Cada objeto que palpa con sus manos, le devela su imagen. Los olores le permiten revelar su entorno y su ímpetu hoy lo impulsa ver la vida con otros colores, a pesar de ser un niño débil visual.
Así transcurre la vida de Maikol Alarcón Martínez, quien a la edad de 5 años logra diversas habilidades gracias a la enseñanza especial.
En la escuela Ramón Téllez de esta ciudad de Las Tunas comenzó a estudiar desde que tenía 2 años. Hoy cursa el primer grado, y aprende como escribir y leer en braille; así como las figuras geométricas. Además de las destrezas que logra adquirir con el bastón.
Su maestra Mariannis Torres con 4 años de experiencia lo motiva con varios elementos del aprendizaje para elevar la calidad del proceso docente y que este niño en un futuro se pueda desenvolver por sí solo.
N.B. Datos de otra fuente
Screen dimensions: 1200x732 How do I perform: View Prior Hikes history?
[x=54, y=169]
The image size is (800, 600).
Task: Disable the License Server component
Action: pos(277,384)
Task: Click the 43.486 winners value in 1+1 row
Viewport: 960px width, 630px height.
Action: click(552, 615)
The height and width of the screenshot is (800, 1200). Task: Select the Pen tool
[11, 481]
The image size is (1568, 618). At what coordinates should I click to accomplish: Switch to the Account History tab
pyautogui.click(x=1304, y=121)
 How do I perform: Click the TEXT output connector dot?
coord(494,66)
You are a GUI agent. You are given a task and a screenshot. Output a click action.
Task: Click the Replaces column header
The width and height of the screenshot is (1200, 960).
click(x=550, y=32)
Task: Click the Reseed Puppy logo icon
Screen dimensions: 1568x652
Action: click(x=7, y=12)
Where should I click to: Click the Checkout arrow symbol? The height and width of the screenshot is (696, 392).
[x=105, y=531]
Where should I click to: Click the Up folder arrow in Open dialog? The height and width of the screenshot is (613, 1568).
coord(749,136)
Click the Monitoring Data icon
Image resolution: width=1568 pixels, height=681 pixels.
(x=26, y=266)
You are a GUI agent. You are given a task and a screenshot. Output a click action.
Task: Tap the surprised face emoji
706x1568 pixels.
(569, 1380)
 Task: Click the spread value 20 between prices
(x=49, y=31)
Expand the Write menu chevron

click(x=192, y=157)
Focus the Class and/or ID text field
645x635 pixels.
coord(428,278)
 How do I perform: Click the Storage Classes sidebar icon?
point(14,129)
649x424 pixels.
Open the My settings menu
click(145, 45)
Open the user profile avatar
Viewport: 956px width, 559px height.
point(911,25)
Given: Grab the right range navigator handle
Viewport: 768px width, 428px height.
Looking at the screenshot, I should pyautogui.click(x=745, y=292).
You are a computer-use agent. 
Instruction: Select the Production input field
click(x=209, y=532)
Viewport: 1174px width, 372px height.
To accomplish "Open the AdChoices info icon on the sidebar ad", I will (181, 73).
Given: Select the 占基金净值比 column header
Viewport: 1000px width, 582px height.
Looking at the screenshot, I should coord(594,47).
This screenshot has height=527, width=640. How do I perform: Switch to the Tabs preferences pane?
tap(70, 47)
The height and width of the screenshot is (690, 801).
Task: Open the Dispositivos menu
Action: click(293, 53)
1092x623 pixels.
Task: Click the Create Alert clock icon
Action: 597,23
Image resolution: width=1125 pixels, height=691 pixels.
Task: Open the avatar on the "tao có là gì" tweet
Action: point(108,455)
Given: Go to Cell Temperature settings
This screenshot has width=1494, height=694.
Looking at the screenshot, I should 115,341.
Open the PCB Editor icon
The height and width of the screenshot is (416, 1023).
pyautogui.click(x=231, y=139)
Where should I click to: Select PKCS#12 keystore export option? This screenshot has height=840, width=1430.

La familia de Maikol desempeña un rol fundamental en su formación. Así lo refiere su mamá Yanitsy Martínez quien está muy agradecida por el trabajo que ha realizado la educación especial con su hijo.
Siempre alguien acompaña a este infante tunero, aunque sus manos son las verdaderas guías, de este pequeño que muy pronto saldrá solo a descubrir el mundo.